Significance of urinary type IV collagen in patients with diabetic nephropathy using a highly sensitive one-step sandwich enzyme immunoassay

Urinary concentrations of type IV collagen in patients with diabetic nephropathy were measured by a highly sensitive, one-step sandwich enzyme immunoassay. Samples from 298 patients with non-insulin-dependent diabetes mellitus (NIDDM) and 80 healthy controls were examined. In diabetic patients with macroalbuminuria or renal insufficiency, the concentrations of urinary type IV collagen were significantly higher than those of diabetic patients with normoalbuminuria or healthy controls (P < 0.001). Urinary type IV collagen concentration in diabetic patients with microalbuminuria was significantly higher than that in diabetic patients with normoalbuminuria or that in healthy controls (P < 0.001).

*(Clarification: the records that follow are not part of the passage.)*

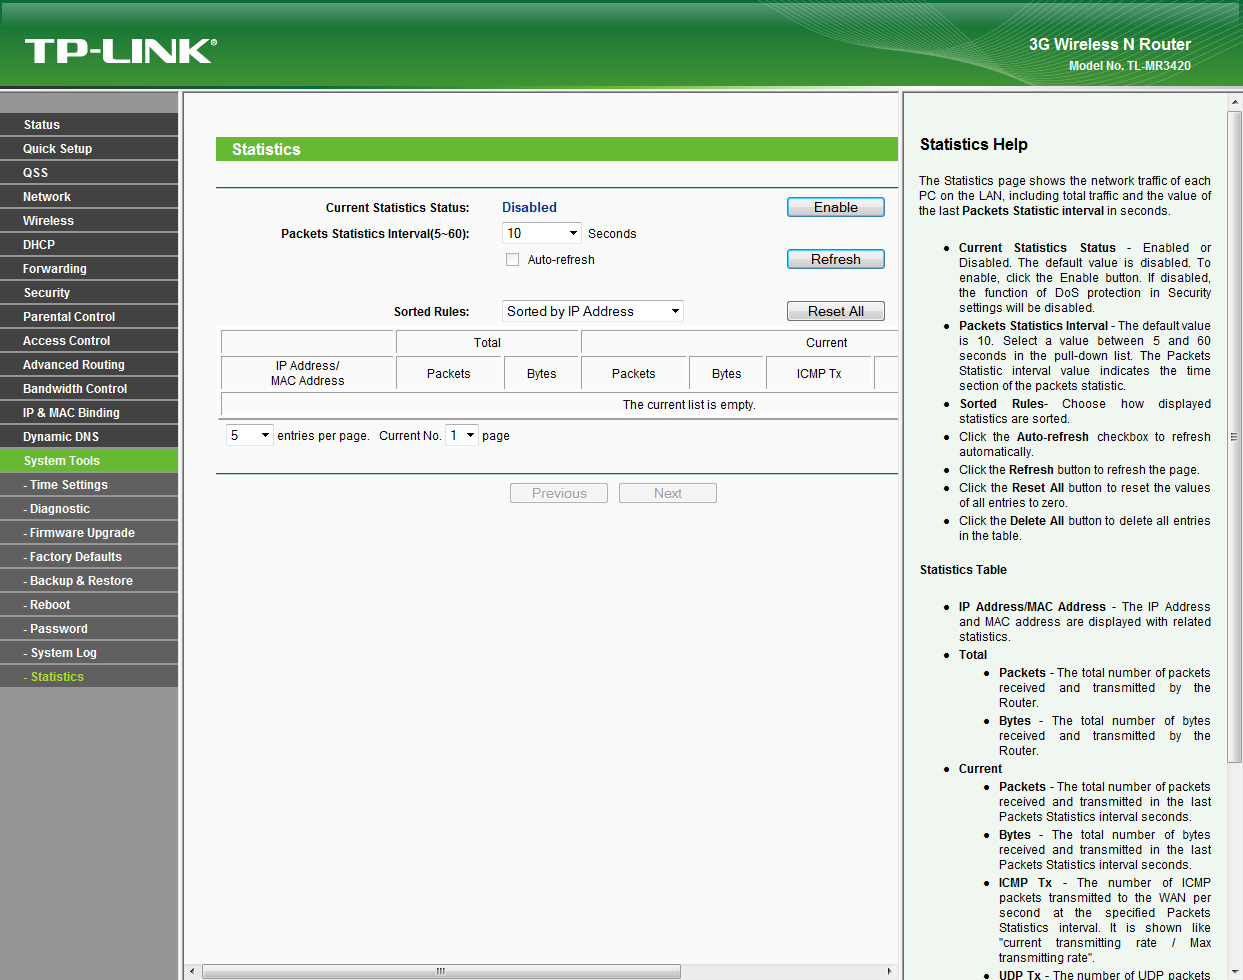The height and width of the screenshot is (980, 1243).
Task: Open the System Log page
Action: [x=63, y=653]
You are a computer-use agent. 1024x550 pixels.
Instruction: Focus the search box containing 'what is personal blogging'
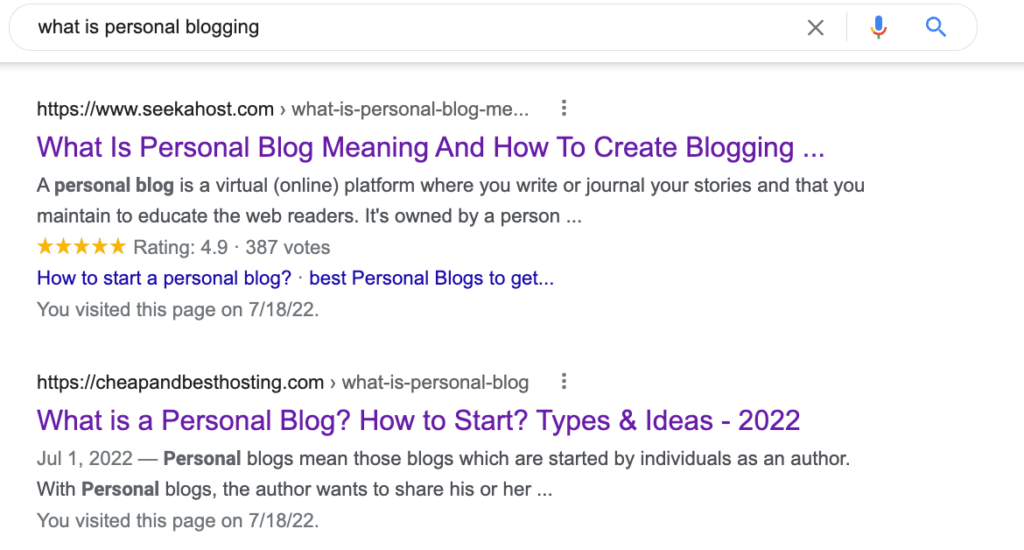[x=400, y=28]
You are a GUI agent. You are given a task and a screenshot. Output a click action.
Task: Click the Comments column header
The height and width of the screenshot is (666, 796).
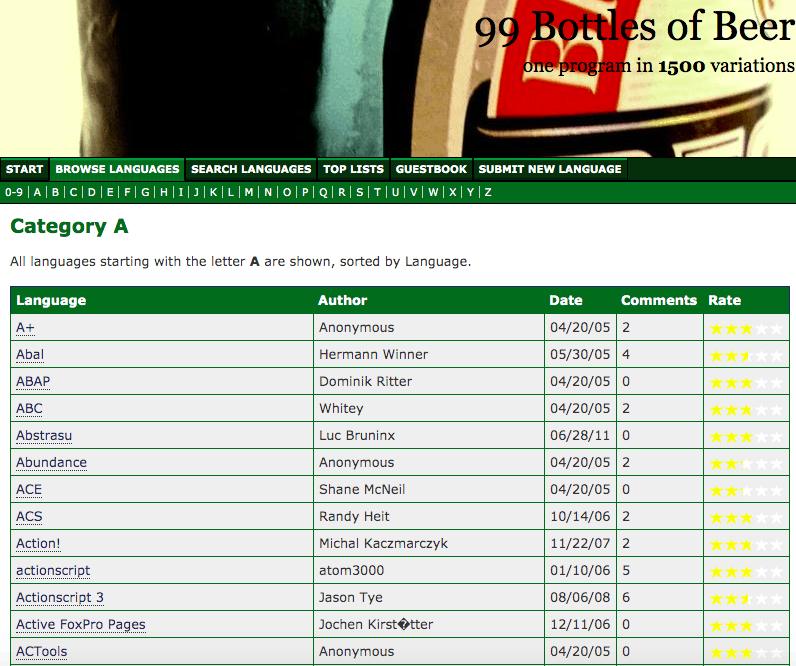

In contrast, there were no significant changes in the concentration of serum type IV collagen between microalbuminuric patients and normoalbuminuric patients. The area under the receiver operating characteristic (ROD) curve for the urinary type IV collagen concentration was equivalent to that of urinary albumin. It was concluded that urinary type IV collagen concentration determined using this method might be a useful marker for the early detection of diabetic nephropathy. J. Clin. Lab. Anal. 11:110–116. © 1997 Wiley-Liss, Inc.